Тем не менее с этой мыслью я не расставался, особенно, когда началась Великая война и когда, в первый ее период, происходило совершенно нелепое явление: в бедной интеллигентными силами стране ценнейшие специалисты: инженеры, юристы, агрономы и пр. призывались в ряды армии нижними чинами, часто подвергались, благодаря своей интеллигентности, преследованиям и гонению со стороны кадрового офицерства и гибли, как пушечное мясо. Во второй период войны эта грубейшая ошибка была, если не ошибаюсь, частично исправлена.
Когда началась работа по созданию в 1919 году Туркестанского университета, я начал систематически привлекать внимание к этой мысли своих коллег по правлению и по университетскому совету. Мысль понравилась и была воспринята. Мы решили ее осуществить.
Намеченная схема была такова: мы решили устроить военный факультет только с одногодичным курсом и с той специальной задачей, чтобы получившие высшее образование на других факультетах, пройдя еще годовой курс военного факультета, получили бы право в случае мобилизации явиться на призыв в качестве офицеров, а не нижних чинов.
Надо заметить, что наша мысль разрабатывалась в ту пору, когда никто — и прежде всего сами большевики — не верил в долговечность большевизма, когда белое движение было в полном разгаре, и можно было ожидать скорого начала созидательной государственной работы. При таких условиях нам казалось правильным, чтобы в ряды армии ближайшего будущего могли быть введены, хотя бы частично, кадры офицерства не из числа красных курсантов, а из интеллигентной университетской молодежи.
Мы наметили, что окончившие математический факультет по прохождении одногодичного курса военного факультета могли бы стать офицерами артиллерии, технический факультет — военными инженерами, естественный и агрономический — интендантами, юридический — военными юристами и, наконец, медицинский — военными врачами. Эта была голая схема, допускавшая изменения; детализировать и улучшить ее должна была организационная ячейка военного факультета.

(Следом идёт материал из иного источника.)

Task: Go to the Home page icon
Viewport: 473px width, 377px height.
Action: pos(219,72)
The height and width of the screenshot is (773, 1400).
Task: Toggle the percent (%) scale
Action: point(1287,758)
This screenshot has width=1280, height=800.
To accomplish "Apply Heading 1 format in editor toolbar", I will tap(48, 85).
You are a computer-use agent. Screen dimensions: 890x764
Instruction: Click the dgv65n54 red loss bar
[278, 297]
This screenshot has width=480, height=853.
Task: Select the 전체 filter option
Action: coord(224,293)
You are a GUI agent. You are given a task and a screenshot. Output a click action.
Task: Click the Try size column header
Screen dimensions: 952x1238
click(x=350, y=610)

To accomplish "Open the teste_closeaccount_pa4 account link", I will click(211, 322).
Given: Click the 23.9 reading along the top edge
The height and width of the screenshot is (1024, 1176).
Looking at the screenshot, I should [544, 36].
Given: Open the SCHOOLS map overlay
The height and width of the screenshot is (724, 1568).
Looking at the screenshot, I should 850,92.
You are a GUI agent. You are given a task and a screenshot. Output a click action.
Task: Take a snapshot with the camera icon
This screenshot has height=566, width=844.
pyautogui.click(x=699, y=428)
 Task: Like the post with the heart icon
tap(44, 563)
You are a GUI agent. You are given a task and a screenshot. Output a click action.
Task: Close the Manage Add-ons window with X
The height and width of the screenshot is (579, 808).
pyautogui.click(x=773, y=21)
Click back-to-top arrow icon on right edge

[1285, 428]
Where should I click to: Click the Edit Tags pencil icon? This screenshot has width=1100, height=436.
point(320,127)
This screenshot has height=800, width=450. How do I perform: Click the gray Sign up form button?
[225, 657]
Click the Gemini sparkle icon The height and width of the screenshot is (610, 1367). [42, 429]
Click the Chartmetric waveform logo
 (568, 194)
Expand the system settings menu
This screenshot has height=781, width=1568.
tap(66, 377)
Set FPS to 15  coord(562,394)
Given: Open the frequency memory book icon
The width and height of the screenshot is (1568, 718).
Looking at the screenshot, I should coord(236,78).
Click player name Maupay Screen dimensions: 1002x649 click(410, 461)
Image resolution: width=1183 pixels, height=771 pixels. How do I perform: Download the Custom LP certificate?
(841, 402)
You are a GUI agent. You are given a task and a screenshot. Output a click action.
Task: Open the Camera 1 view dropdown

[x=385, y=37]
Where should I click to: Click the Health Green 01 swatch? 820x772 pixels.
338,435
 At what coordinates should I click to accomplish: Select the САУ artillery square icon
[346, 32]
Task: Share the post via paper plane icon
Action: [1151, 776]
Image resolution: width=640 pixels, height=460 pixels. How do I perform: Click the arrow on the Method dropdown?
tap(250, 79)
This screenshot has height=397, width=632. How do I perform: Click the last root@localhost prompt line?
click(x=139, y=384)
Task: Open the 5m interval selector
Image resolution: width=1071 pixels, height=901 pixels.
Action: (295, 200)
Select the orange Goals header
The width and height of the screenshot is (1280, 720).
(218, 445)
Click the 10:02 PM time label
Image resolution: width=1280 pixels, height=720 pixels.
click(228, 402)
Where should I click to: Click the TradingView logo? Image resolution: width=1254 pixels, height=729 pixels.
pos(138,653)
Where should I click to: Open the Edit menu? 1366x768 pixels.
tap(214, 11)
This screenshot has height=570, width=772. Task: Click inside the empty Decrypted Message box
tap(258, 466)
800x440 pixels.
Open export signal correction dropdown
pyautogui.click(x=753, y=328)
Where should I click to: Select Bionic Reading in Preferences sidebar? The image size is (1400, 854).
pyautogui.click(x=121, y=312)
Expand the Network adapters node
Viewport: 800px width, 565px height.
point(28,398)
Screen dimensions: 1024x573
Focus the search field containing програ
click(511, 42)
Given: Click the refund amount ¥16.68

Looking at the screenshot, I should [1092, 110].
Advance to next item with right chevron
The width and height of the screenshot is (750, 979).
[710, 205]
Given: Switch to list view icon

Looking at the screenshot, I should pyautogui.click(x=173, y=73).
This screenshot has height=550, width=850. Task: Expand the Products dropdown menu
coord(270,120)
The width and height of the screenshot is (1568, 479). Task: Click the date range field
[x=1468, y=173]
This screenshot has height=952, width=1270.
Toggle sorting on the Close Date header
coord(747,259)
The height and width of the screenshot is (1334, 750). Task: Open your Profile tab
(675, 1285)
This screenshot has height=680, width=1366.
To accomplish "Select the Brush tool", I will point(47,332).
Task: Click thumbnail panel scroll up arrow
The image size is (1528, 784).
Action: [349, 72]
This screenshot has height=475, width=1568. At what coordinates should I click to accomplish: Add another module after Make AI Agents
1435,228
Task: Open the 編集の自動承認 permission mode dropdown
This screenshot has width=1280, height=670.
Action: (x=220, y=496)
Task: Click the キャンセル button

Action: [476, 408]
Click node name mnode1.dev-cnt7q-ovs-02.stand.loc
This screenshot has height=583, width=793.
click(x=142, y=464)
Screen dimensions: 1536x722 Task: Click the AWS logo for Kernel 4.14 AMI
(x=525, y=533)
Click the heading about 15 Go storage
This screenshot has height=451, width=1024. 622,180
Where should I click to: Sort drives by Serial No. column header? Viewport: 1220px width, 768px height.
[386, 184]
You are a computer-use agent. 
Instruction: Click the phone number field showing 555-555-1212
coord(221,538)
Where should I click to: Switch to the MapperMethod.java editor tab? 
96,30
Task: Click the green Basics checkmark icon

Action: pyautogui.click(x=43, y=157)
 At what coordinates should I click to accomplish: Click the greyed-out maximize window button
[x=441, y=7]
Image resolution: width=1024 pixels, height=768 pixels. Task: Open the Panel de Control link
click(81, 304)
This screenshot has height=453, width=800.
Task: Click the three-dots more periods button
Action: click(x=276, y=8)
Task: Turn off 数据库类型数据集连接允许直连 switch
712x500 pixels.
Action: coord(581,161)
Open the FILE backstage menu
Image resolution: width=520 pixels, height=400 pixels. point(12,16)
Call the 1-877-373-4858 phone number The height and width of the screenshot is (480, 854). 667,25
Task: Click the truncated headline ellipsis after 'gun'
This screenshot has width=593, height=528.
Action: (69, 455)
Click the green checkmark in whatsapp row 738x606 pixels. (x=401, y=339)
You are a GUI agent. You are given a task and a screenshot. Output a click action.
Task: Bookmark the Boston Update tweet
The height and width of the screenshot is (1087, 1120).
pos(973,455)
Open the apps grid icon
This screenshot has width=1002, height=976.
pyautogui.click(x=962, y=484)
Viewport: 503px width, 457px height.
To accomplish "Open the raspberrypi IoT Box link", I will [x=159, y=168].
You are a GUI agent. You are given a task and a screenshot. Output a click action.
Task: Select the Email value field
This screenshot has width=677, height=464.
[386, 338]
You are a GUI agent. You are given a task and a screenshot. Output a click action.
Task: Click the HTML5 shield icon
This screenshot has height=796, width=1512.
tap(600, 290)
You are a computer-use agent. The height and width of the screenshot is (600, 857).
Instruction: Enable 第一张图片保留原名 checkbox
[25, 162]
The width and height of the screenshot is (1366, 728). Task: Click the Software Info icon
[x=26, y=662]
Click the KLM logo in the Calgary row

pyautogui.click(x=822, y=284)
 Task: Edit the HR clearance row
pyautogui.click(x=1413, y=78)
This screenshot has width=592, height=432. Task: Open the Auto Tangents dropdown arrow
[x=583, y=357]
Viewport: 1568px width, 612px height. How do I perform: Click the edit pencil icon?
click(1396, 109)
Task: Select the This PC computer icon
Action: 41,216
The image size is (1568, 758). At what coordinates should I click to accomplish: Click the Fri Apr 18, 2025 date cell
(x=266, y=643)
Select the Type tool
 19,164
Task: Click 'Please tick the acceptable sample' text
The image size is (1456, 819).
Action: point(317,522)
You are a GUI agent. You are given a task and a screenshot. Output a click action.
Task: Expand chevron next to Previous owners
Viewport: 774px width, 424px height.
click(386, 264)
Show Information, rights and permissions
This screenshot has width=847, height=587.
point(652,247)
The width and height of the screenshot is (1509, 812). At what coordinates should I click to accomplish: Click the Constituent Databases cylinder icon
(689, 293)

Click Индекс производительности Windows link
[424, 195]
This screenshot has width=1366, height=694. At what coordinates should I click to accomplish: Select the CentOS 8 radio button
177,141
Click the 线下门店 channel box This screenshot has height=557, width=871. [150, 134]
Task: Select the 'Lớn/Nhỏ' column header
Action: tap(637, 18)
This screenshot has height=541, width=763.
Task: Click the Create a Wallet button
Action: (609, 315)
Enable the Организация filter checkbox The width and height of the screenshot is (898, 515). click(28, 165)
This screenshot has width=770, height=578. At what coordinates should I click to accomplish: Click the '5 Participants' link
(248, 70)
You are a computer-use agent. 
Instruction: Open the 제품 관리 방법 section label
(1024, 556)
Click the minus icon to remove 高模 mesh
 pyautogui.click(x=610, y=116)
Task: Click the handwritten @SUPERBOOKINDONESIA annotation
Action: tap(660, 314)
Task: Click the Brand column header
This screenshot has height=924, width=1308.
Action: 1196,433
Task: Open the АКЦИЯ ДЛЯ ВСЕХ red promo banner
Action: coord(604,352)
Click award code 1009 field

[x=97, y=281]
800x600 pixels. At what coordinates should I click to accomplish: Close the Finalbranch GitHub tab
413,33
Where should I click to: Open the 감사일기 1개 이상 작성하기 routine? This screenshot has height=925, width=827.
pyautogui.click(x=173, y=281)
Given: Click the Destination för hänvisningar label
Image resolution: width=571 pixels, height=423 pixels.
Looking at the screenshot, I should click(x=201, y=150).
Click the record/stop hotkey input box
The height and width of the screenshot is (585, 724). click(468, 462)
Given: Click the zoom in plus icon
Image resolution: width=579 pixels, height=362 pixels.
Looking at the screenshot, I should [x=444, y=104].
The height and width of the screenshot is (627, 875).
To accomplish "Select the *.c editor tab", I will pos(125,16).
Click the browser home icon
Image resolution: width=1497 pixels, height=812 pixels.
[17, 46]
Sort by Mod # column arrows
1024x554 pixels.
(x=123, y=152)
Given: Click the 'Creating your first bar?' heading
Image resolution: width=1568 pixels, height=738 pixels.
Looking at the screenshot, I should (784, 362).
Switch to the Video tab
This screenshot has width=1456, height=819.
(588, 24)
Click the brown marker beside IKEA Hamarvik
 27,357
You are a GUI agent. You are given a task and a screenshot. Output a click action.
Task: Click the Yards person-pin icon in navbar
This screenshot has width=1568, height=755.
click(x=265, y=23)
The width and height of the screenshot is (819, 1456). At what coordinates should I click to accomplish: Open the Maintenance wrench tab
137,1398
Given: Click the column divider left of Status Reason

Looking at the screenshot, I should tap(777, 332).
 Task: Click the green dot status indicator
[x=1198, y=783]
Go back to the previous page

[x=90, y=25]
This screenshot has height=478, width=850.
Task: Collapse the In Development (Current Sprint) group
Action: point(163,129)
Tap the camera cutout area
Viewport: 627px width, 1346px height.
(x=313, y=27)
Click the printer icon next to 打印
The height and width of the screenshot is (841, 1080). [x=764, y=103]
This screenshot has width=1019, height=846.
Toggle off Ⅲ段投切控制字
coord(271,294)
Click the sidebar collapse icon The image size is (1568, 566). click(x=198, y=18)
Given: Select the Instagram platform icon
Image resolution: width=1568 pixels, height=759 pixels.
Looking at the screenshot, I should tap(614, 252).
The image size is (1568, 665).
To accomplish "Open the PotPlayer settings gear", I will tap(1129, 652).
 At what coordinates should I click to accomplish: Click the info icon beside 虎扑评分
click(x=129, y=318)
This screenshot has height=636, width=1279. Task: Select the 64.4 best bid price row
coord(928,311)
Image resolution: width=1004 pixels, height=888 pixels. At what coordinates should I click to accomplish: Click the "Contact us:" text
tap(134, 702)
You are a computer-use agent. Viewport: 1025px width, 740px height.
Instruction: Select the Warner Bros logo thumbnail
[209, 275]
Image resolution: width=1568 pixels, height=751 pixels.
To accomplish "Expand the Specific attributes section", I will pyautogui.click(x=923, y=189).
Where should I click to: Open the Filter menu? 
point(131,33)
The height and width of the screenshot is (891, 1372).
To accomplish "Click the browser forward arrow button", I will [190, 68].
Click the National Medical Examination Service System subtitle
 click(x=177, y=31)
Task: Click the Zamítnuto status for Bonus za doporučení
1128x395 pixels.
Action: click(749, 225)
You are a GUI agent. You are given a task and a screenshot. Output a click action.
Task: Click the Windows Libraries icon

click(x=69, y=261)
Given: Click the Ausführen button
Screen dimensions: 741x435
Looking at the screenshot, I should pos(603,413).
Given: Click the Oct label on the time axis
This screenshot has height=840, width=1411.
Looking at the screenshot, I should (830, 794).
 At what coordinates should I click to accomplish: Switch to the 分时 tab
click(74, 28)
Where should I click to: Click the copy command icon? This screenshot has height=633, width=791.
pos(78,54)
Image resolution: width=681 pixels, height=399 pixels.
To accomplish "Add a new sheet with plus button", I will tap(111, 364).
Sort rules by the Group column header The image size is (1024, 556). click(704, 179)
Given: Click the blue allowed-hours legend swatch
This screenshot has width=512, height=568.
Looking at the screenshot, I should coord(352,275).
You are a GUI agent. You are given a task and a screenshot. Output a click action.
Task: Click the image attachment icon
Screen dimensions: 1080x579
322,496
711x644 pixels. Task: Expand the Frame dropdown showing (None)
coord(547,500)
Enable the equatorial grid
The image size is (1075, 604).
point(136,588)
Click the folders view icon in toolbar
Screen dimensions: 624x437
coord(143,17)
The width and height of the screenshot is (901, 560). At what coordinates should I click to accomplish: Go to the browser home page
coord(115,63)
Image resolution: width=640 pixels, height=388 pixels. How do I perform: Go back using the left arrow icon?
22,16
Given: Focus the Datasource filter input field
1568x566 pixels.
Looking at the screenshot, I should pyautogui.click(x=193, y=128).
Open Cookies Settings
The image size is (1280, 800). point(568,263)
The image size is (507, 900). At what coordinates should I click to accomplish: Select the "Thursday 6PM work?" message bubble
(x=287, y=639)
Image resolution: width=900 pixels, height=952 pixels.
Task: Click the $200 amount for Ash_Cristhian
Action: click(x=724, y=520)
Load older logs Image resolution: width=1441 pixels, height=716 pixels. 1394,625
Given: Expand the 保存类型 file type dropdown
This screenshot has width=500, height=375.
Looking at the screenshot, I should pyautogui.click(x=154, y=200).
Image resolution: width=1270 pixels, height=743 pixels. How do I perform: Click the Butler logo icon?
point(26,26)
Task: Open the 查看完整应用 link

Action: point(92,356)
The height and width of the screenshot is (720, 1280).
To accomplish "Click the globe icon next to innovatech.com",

Остановка была за ответственным руководителем этого дела, который обладал бы достаточным авторитетом в глазах советской власти и вместе с тем, — что по условиям времени имело несомненное значение, — не был бы чужд Туркестану вообще. Такого человека мы нашли.
Это был генерал Снесарев. Еще в мое время молодым капитаном Генерального штаба он был откомандирован в штаб Туркестанского военного округа. Он привязался к краю, изучил восточные языки, а также местные историю и географию. Снесарев обладал выдающимся ораторским талантом, и доклады его по туркестановедению, в организованном нами туркестанском научном обществе, были блестящими по красоте изложения.
Во время Гражданской войны Снесарев командовал одной из красных армий. Довольно скоро он навлек на себя неудовольствие штаба Красной армии и был отчислен от командования с назначением начальником только что созданной красной Академии Генерального штаба.
Мне приходилось навещать его в этой академии, которая помещалась в Москве, в Шереметевском переулке, в доме Охотничьего клуба. Поражало то малое значение, которое, по-видимому, имел в академии ее военный начальник. Это отражалось и внешне: мы проходили не раз со Снесаревым по помещениям, в которых пребывали молодые обучающиеся генштабисты, и на появление среди них начальника академии они ничем видимым образом не реагировали, даже не вставали. Очевидно, настоящим начальством здесь было начальство политическое. Снесарев же и профессора являлись только военспецами.
Снесарев пробыл в роли начальника академии до 1921 года; ему, очевидно, продолжали мало доверять. Его сместили, а вместо него был назначен пресловутый Тухачевский. Снесареву же дали какое-то место военно-исторического или архивного характера, при котором от чисто военных дел он был отстранен. Но и здесь его не оставили без надзора. Снесарев мне говорил, что у его квартиры он постоянно видит филеров; они не выпускают его из виду при всех выходах из дому.
Мы избрали Снесарева деканом организуемого военного факультета еще в 1920 году, когда он был начальником академии. Нашей организационной инициативы было мало; надо было не вызвать к затеянному делу подозрения большевицкой власти и даже получить ее санкцию. На это и был уполномочен новый декан факультета.
Снесарев стал действовать в Реввоенсовете, а также лично ознакомил с нашим проектом всемогущего тогда Троцкого и его заместителя Склянского. После прений и колебаний Реввоенсовет дал согласие на этот военный эксперимент, а Троцкий это решение санкционировал.
Тогда стали подбирать профессорский состав нового факультета. Снесарев нашел их около шести человек. Всех я сейчас, к сожалению, не вспоминаю, кроме двух: полковника В. Н. Готовского и генерала Беляева.